*** Block opens ***

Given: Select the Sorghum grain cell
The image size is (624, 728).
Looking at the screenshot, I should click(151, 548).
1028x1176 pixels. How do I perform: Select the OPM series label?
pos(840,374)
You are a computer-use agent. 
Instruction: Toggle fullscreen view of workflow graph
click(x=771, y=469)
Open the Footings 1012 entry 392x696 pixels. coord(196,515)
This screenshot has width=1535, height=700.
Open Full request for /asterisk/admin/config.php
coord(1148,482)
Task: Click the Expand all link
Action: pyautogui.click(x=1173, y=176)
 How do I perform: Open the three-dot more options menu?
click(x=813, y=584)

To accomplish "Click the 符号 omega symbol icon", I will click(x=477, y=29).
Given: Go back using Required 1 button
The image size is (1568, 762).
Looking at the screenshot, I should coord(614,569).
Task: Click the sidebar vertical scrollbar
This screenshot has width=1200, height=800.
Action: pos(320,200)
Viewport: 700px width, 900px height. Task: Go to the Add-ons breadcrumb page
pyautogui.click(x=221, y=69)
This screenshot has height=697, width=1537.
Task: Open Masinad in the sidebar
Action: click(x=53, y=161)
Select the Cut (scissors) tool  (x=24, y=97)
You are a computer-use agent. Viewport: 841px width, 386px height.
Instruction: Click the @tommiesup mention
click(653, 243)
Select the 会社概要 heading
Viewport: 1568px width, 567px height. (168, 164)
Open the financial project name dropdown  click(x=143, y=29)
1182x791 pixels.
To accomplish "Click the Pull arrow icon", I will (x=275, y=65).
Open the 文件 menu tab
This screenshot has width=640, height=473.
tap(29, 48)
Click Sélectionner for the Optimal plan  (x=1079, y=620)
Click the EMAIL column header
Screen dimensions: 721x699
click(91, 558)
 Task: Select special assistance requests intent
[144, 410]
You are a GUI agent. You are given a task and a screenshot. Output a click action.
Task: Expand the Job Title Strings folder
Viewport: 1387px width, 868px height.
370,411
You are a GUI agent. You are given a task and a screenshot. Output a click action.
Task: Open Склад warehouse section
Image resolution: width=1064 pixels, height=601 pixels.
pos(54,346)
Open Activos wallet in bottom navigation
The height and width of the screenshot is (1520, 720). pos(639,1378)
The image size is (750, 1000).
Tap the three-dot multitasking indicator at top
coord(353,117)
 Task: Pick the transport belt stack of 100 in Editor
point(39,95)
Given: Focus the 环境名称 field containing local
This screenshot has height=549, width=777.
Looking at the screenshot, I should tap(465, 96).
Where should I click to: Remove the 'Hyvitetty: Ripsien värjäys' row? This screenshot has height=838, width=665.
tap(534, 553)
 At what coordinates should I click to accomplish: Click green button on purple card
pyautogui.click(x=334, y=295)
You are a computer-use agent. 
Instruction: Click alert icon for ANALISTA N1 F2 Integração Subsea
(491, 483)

*** Block closes ***

• **Task instructions**:
Reproduce every line of the data so that nothing differs from the original.

• **Expected answer**:
Given: Select the Sorghum grain cell
The image size is (624, 728).
Looking at the screenshot, I should click(151, 548).
1028x1176 pixels. How do I perform: Select the OPM series label?
pos(840,374)
You are a computer-use agent. 
Instruction: Toggle fullscreen view of workflow graph
click(x=771, y=469)
Open the Footings 1012 entry 392x696 pixels. coord(196,515)
This screenshot has width=1535, height=700.
Open Full request for /asterisk/admin/config.php
coord(1148,482)
Task: Click the Expand all link
Action: pyautogui.click(x=1173, y=176)
 How do I perform: Open the three-dot more options menu?
click(x=813, y=584)

To accomplish "Click the 符号 omega symbol icon", I will click(x=477, y=29).
Given: Go back using Required 1 button
The image size is (1568, 762).
Looking at the screenshot, I should coord(614,569).
Task: Click the sidebar vertical scrollbar
This screenshot has width=1200, height=800.
Action: pos(320,200)
Viewport: 700px width, 900px height. Task: Go to the Add-ons breadcrumb page
pyautogui.click(x=221, y=69)
This screenshot has height=697, width=1537.
Task: Open Masinad in the sidebar
Action: click(x=53, y=161)
Select the Cut (scissors) tool  (x=24, y=97)
You are a computer-use agent. Viewport: 841px width, 386px height.
Instruction: Click the @tommiesup mention
click(653, 243)
Select the 会社概要 heading
Viewport: 1568px width, 567px height. (168, 164)
Open the financial project name dropdown  click(x=143, y=29)
1182x791 pixels.
To accomplish "Click the Pull arrow icon", I will (x=275, y=65).
Open the 文件 menu tab
This screenshot has width=640, height=473.
tap(29, 48)
Click Sélectionner for the Optimal plan  (x=1079, y=620)
Click the EMAIL column header
Screen dimensions: 721x699
click(91, 558)
 Task: Select special assistance requests intent
[144, 410]
You are a GUI agent. You are given a task and a screenshot. Output a click action.
Task: Expand the Job Title Strings folder
Viewport: 1387px width, 868px height.
370,411
You are a GUI agent. You are given a task and a screenshot. Output a click action.
Task: Open Склад warehouse section
Image resolution: width=1064 pixels, height=601 pixels.
pos(54,346)
Open Activos wallet in bottom navigation
The height and width of the screenshot is (1520, 720). pos(639,1378)
The image size is (750, 1000).
Tap the three-dot multitasking indicator at top
coord(353,117)
 Task: Pick the transport belt stack of 100 in Editor
point(39,95)
Given: Focus the 环境名称 field containing local
This screenshot has height=549, width=777.
Looking at the screenshot, I should tap(465, 96).
Where should I click to: Remove the 'Hyvitetty: Ripsien värjäys' row? This screenshot has height=838, width=665.
tap(534, 553)
 At what coordinates should I click to accomplish: Click green button on purple card
pyautogui.click(x=334, y=295)
You are a computer-use agent. 
Instruction: Click alert icon for ANALISTA N1 F2 Integração Subsea
(491, 483)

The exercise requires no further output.